I guess that "stimmt so" is quite universal and will be understood in all German speaking nations.
Others are (these are some I know, and some might only work in Austria while others might be more widely used):
- one could just say "Danke!" when paying = "Thank you!" and it is clear by context that there's no need for giving change back
- "Passt so!" or "Passt schon so" literally means almost the same as "Stimmt so" and works the same way (alternatively, you can also say "stimmt schon so")
And surely some more which won't come to my mind right now.

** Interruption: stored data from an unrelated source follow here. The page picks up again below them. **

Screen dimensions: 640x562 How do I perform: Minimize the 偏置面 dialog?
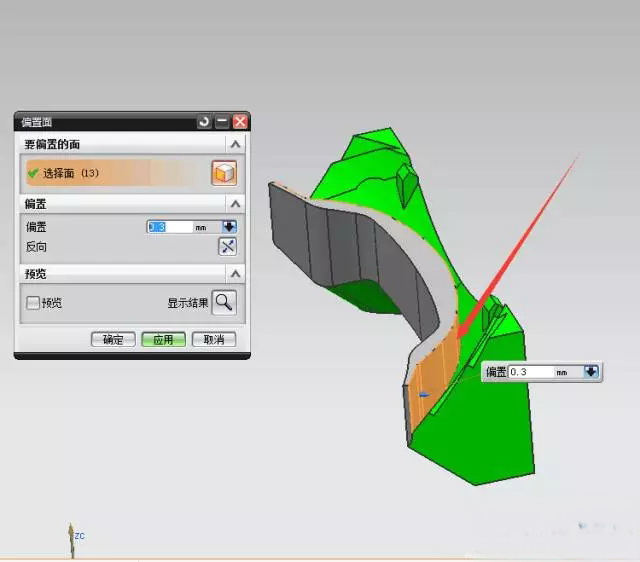pos(222,121)

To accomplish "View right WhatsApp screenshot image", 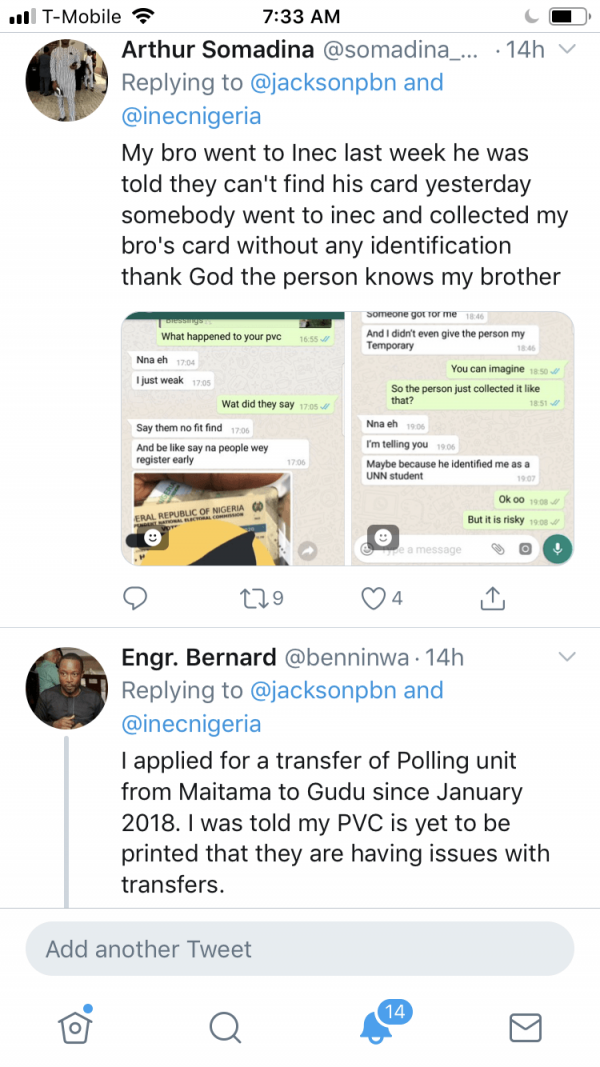I will pos(463,438).
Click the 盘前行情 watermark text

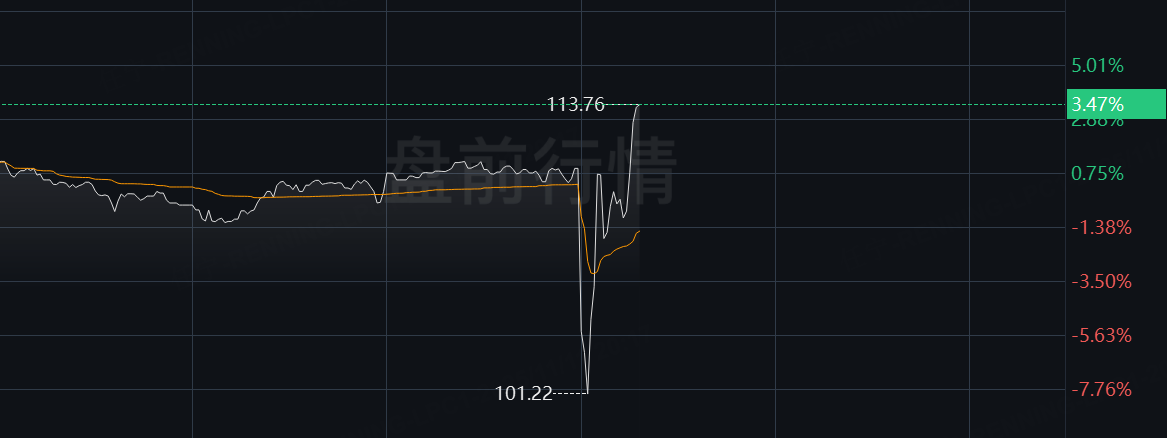click(x=530, y=171)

Anyway, the ones quoted by Quelle ("Das ist für Sie", "Der Rest ist für Sie") are clear to me from the meaning but not what I would expect, so idiomatically, to my _Austrian _ears, they sound "foreign" whereas in Germany probably these versions might even be very widespread - about that I don't know.


----------



## longbow

Quelle said:


> Das ist für Sie.
> Der Rest ist für Sie.



Hi!

How about...
Behalten Sie den Rest.

Ciao
from Sicily


----------



## silverbird

In Bavaria they say "Bastscho".

Means the same in dialect like "Stimmt so".


----------



## mgsth

Where "Bastscho" is actually "passt schon", by the way. 

The two most common phrases we use here are indeed _stimmt so_ or just _Danke(schön)_ when giving the money.

_Der Rest ist für Sie_ or _Behalten Sie den Rest_ sounds too personal to me, sounds more like you want to tell the waiter what to do with the money as if he didn't know.  So it seems like we prefer the more subtle way of saying that.


----------



## silverbird

That's we I said "means the same" and not "is the same".


----------



## mgsth

Well that wasn't the thing I wanted to point out, it was just a hint for those who may ask themselves _where the hell does that word "bastscho" come from?_ because I would have no idea.


----------



## TimLA

Thank you all for the excellent contributions!
We have a great list now:
Stimmt so!
Das ist für Sie.
Der Rest ist für Sie.
Danke!
Passt so!
Passt schon so
Stimmt schon so
Behalten Sie den Rest.
Bastscho (Bavarian dialect)

Thank you all again!!!!!


----------



## dec-sev

*Moderator note:*
*This was the start of a new thread with the same topic.*
*The two threads have been merged.*
*Berndf*


Ich habe gestern das Folgende im Fernsehen gesehen:
Ein Mann kauft im Laden ein Glas Kaffee und Hamburger. Die Verkäuferin sagt: „Zehn Euro dreißig“ Mein legt das Geld auf den Ladentisch (einen Schein und eine Münze), nimmt was er gekauft hat, sagt „stimmt so“ and verlässt den Laden. 
Was ist _stimmt so_ in diesem Kontext? Kann es _keep change_ sein? Ich habe es so geglaubt weil die Münze 1Euro sein könnte. Oder habe ich was verhört und alles falsch verstanden?


----------



## Nerino

Meiner Meinung nach, mit jenem "stimmt so" fragt der Mann der Verkäuferin ob bei der Zahlung der Summe auch bei ihr alles in Ordnung ist, d.h. ob auch sie mit der Rechnung einverstanden ist. Tschüss!


----------



## oberhaenslir

.

"Stimmt so."

Das Verb 'stimmen' bedeutet in diesem Fall:

in Ordnung sein
richtig sein
zutreffen
seine Richtigkeit haben
aufgehen

http://www.woerterbuch.info/?query=stimmen&s=thesaurus&l=en

Man sagt 'Stimmt so.", wenn man vom bezahlten Betrag kein Herausgeld will.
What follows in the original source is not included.